Thomas T. Hall (born May 25, 1936 in Olive Hill, Kentucky) is an American country music songwriter, singer, instrumentalist, novelist, and short-story writer. He has written 12 No. 1 hit songs, with 26 more that reached the Top 10, including the No. 1 international pop crossover smash "Harper Valley PTA" and the hit "I Love", which reached No. 12 on the Billboard Hot 100. He became known to fans as "The Storyteller," thanks to his storytelling skills in his songwriting.
Hall was born in 1936. As a teenager, he organized a band called the Kentucky Travelers that performed before movies for a traveling theater. During a stint in the Army, Hall performed over the Armed Forces Radio Network and wrote comic songs about Army experiences. His early career included being a radio announcer at WRON, a local radio station in Ronceverte, West Virginia. Hall was also an announcer at WMOR 1330AM in Morehead, Kentucky. Hall was also an announcer at WSPZ, which later became WVRC Radio in Spencer, West Virginia, in the 1960s.
Hall's big songwriting break came in 1963, when country singer Jimmy C. Newman recorded his song, "DJ For a Day." Soon, Hall moved to Nashville, arriving in 1964 with $46 and a guitar; within months he had songs climbing the charts. Hall has been nicknamed "The Storyteller," and he has written songs for dozens of country stars, including Johnny Cash, George Jones, Loretta Lynn, Waylon Jennings, Alan Jackson, and Bobby Bare.

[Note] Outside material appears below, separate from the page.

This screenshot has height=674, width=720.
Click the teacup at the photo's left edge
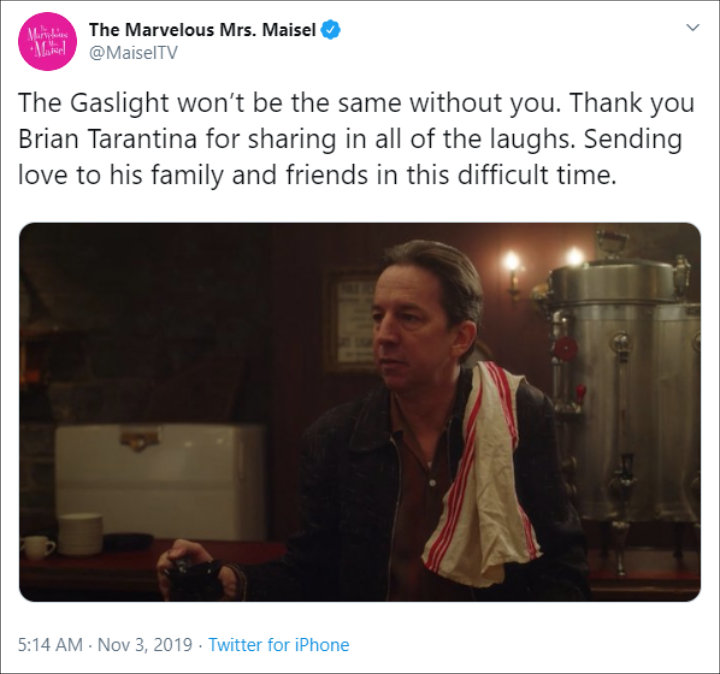tap(37, 547)
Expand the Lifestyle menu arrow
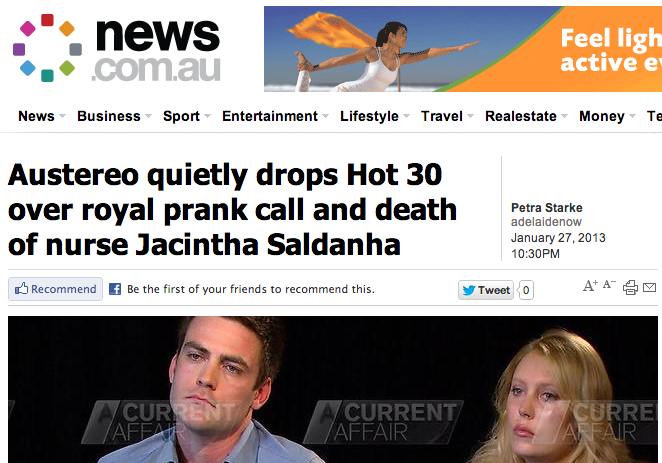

One of his earliest successful songwriting ventures, "Harper Valley PTA," recorded in 1968 by Jeannie C. Riley, hit No. 1 on the Billboard Hot 100 and Hot Country Singles charts a week apart, sold over six million copies, and won both a Grammy Award and CMA Award. The song would go on to inspire a motion picture and television program of the same name. Hall himself has recorded this song, on his album The Definitive Collection (as track No. 23). Hall's recording career took off after Riley's rendition of the song, releasing a number of hits from the late 1960s through the early 80s. Some of Hall's biggest hits include "A Week in a Country Jail," "(Old Dogs, Children and) Watermelon Wine," "I Love," "Country Is," "The Year Clayton Delaney Died," "I Like Beer," "Faster Horses (the Cowboy and the Poet)", and many others. He is also noted for his children-oriented songs, including "Sneaky Snake" and "I Care," the latter of which hit No. 1 on the country charts in 1975. In 1979, Hall appeared on the PBS music program Austin City Limits during Season 4.
Hall won the Grammy Award for Best Album Notes in 1973 for the notes he wrote for his album Tom T. Hall's Greatest Hits. He was nominated for, but did not win, the same award in 1976 for his album Greatest Hits Volume 2. He has been a member of the Grand Ole Opry since 1971.
Hall succeeded Ralph Emery as host of the syndicated country music TV show Pop! Goes the Country in 1980 and continued until the series ended in 1982. He also composed the theme song for Fishin' with Orlando Wilson.
His 1996 song "Little Bitty", from the album Songs from Sopchoppy, became a No. 1 single that year when it was recorded by Alan Jackson for the album Everything I Love.
In 1998 his 1972 song Old Dogs, Children and Watermelon Wine came in second in a BBC Radio 2 poll to find the UK's favorite easy listening record, despite never having been a hit in the UK and being familiar to Radio 2 listeners mostly through occasional plays by DJ Terry Wogan.
His song "I Love", in which the narrator lists the things in life that he loves, was used, with altered lyrics, in a popular 2003 TV commercial for Coors Light, and also used in 2014 in a TV advert for Clipper Teas.
On July 3, 2007, he released the CD Tom T. Hall Sings Miss Dixie & Tom T. on his independent bluegrass label Blue Circle Records.
On June 1, 2014, Rolling Stone magazine ranked (Old Dogs, Children and) Watermelon Wine #93 in their list of the 100 greatest country songs.
In 2002, Hall was inducted into the Kentucky Music Hall of Fame. On February 12, 2008, Hall was inducted into the Country Music Hall of Fame.